Last month, the Federal Reserve declared Legacy "significantly undercapitalized," giving the bank until mid-January to either sell itself or raise more capital.

José Mantilla, Legacy's president and chief executive, said the bank lends to an underserved, lower-income customer base. During the recession, those customers "have suffered, and they have fallen behind," Mr. Mantilla said.

Legacy is working to raise capital, and "we still feel optimistic" about the bank's chances, he said.

CommunityOne Bank of Asheboro, N.C., got $51.5 million in TARP funds in February 2009 through parent FNB United Corp. (NasdaqGS: FNBN - News) The company has suffered nine straight quarterly losses, sapping its capital. In July, the Office of the Comptroller of the Currency said the bank had engaged in "unsafe or unsound banking practices."

[See Banks Got the Goldmine, Consumers Got the Shaft]

R. Larry Campbell, the bank's interim president and chief executive, said CommunityOne is "fully engaged" in efforts to boost its capital.
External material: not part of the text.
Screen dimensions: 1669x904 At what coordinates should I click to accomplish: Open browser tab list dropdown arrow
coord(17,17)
How the Journal Compiled Its List

The Journal's list of troubled banks consists of all banks that met at least one of these criteria based on the most recent available data:

• Tier 1 capital—a measure of a bank's most reliable and liquid capital—of less than 6% of risk-weighted assets, the level regulators require for a bank to be considered "well-capitalized."
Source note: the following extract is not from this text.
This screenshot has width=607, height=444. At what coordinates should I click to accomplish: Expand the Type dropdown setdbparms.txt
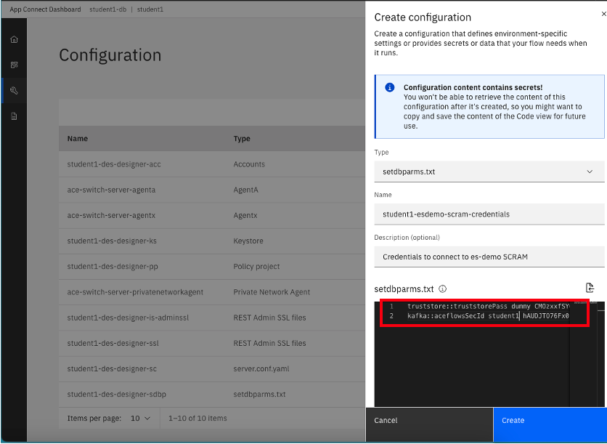coord(489,171)
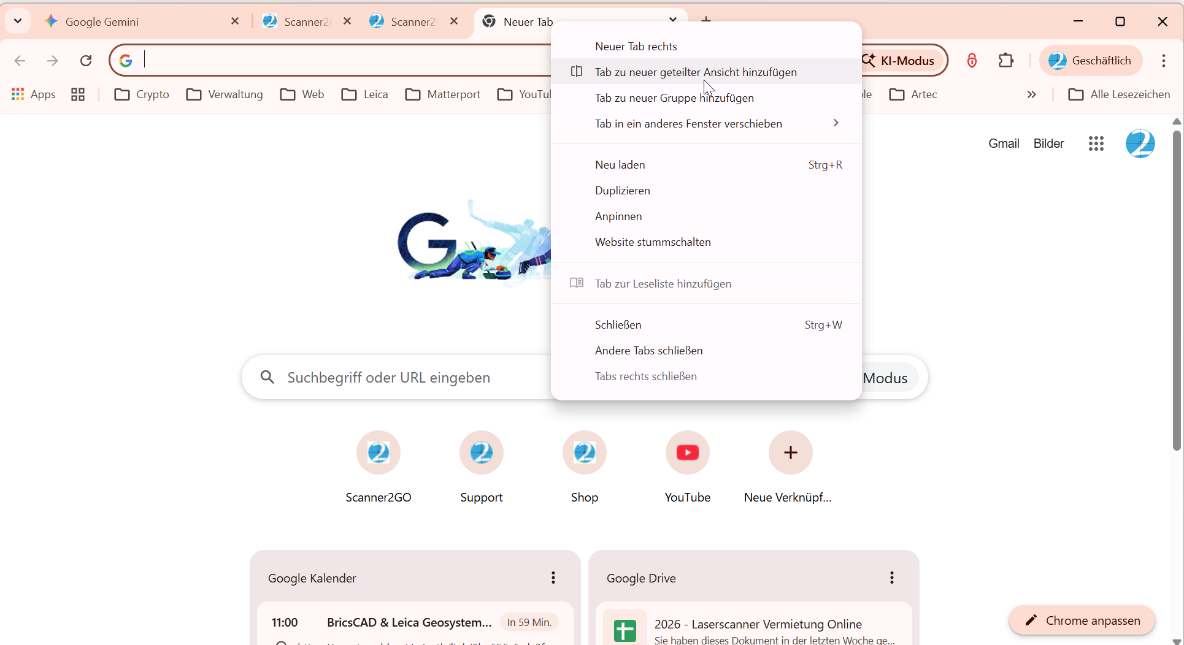Open the Apps bookmark shortcut
The height and width of the screenshot is (645, 1184).
33,94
• Both total risk-based capital of less than 10% of risk-weighted assets—the "well-capitalized" level for that measure—and non-performing loans of at least 10% of total loans. That suggests a bank may have a potential drain on capital without the resources to cope with it.

• An enforcement order from regulators, issued since the 2007 beginning of the financial crisis, requiring the bank to monitor or boost its capital levels—suggesting regulators are already concerned about a bank.

Well over 90% of the banks that have failed since the beginning of the financial crisis met at least one of these three criteria. Banks that trip all the criteria may be at highest risk: Of those that have done so at any time during the past 18 months, more than 60% have since failed.

SNL Financial, a financial-information firm, assisted the Journal with the data screening; the Journal is responsible for the methodology and analysis.

The Journal's methodology differs from bank regulators' method of coming up with their official problem bank list, which is based on banks' low ratings from examiners on the so-called CAMELS scale—capital adequacy, asset quality, management, earnings, liquidity and sensitivity to market risk.